§ **What to produce**
Please output the lines of the material below, starting with the line that contains "Screen dimensions: 560x964" and going on through the last line of the material, and leave the pictures out of your answer.

§ **Dataset excerpts**

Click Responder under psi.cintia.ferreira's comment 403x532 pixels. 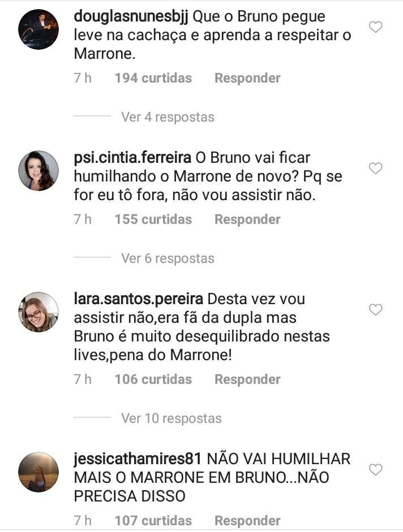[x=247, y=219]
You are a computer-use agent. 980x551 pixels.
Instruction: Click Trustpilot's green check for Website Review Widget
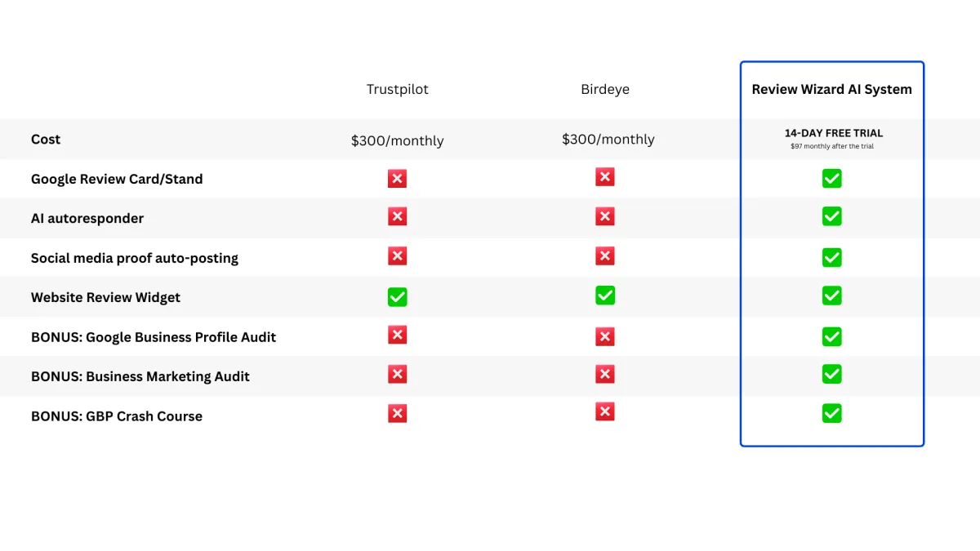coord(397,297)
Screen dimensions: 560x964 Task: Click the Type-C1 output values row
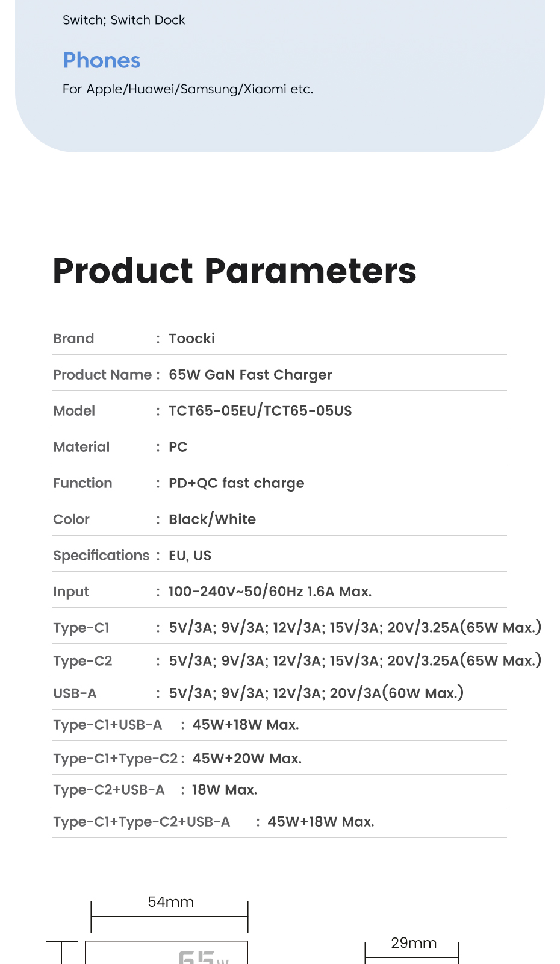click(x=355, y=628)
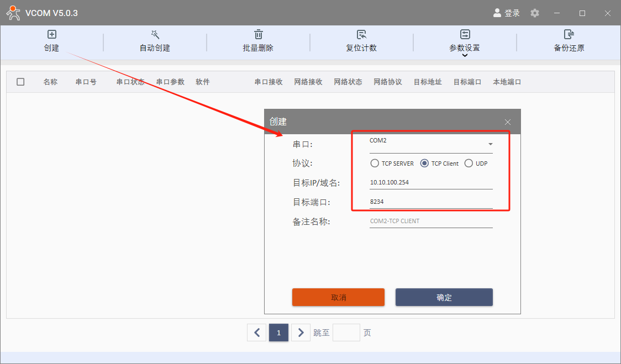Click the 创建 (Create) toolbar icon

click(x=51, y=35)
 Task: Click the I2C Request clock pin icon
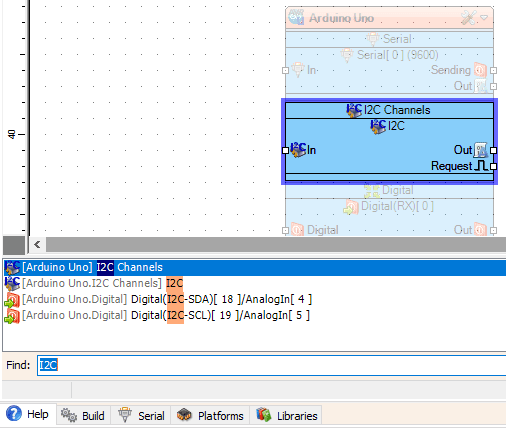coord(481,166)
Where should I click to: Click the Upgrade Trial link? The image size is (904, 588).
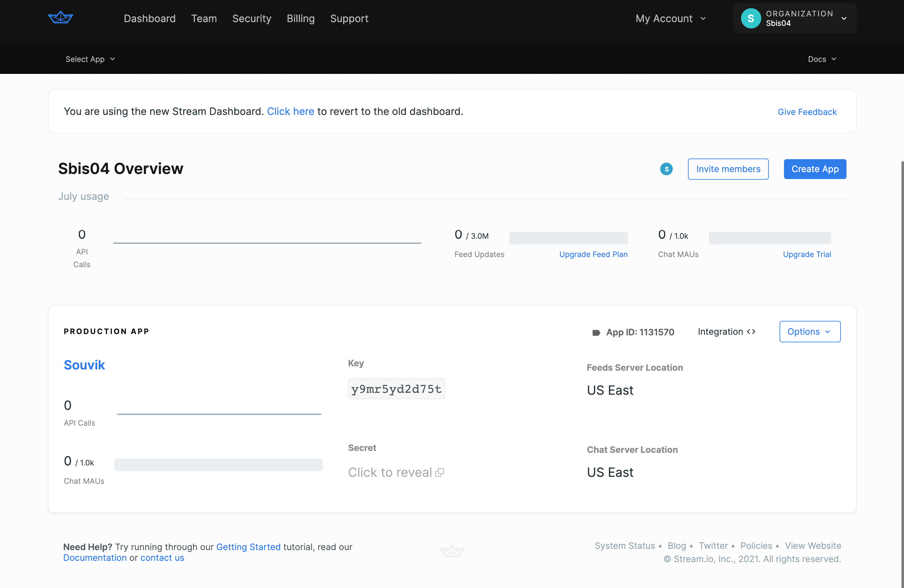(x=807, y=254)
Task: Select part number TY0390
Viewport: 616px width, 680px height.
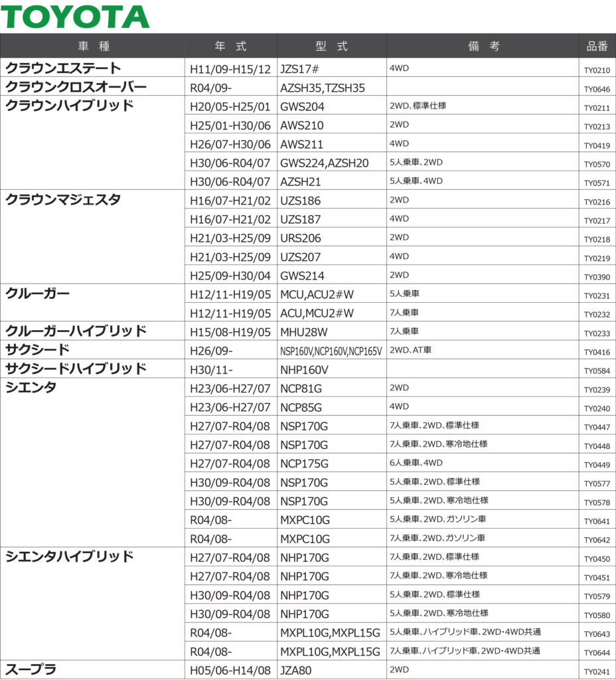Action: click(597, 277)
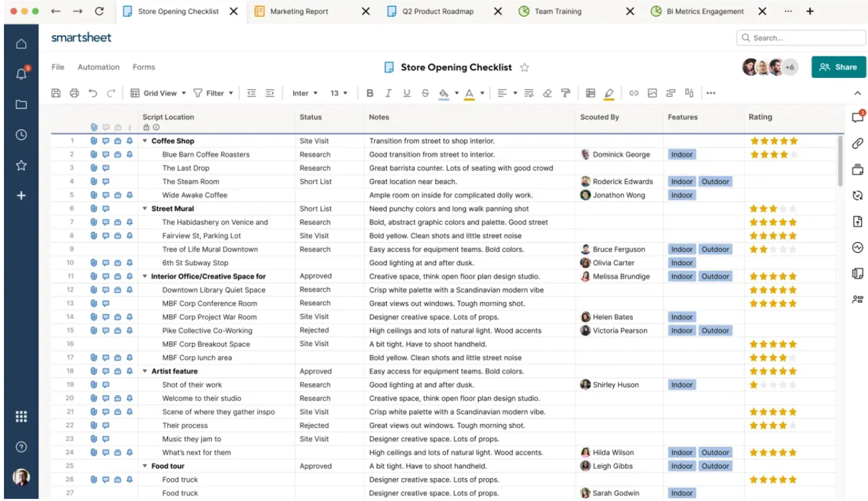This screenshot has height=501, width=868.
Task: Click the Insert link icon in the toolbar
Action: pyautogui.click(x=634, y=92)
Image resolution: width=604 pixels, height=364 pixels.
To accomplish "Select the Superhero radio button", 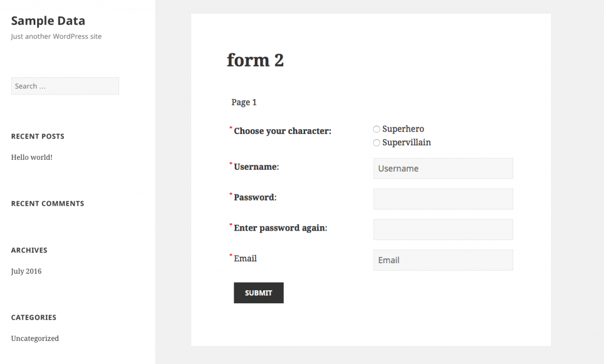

§ **Reply**
Screen dimensions: 560x964 Task: Click the Type-C1 output values row
click(x=355, y=628)
Click the 创建 (Create) toolbar icon

click(x=51, y=35)
 Task: Click the I2C Request clock pin icon
coord(481,166)
Where should I click to: Click the Upgrade Trial link? The image size is (904, 588).
(x=807, y=254)
Task: Select part number TY0390
Viewport: 616px width, 680px height.
Action: click(597, 277)
This screenshot has height=501, width=868.
Task: Click the Insert link icon in the toolbar
Action: pyautogui.click(x=634, y=92)
Image resolution: width=604 pixels, height=364 pixels.
To accomplish "Select the Superhero radio button", 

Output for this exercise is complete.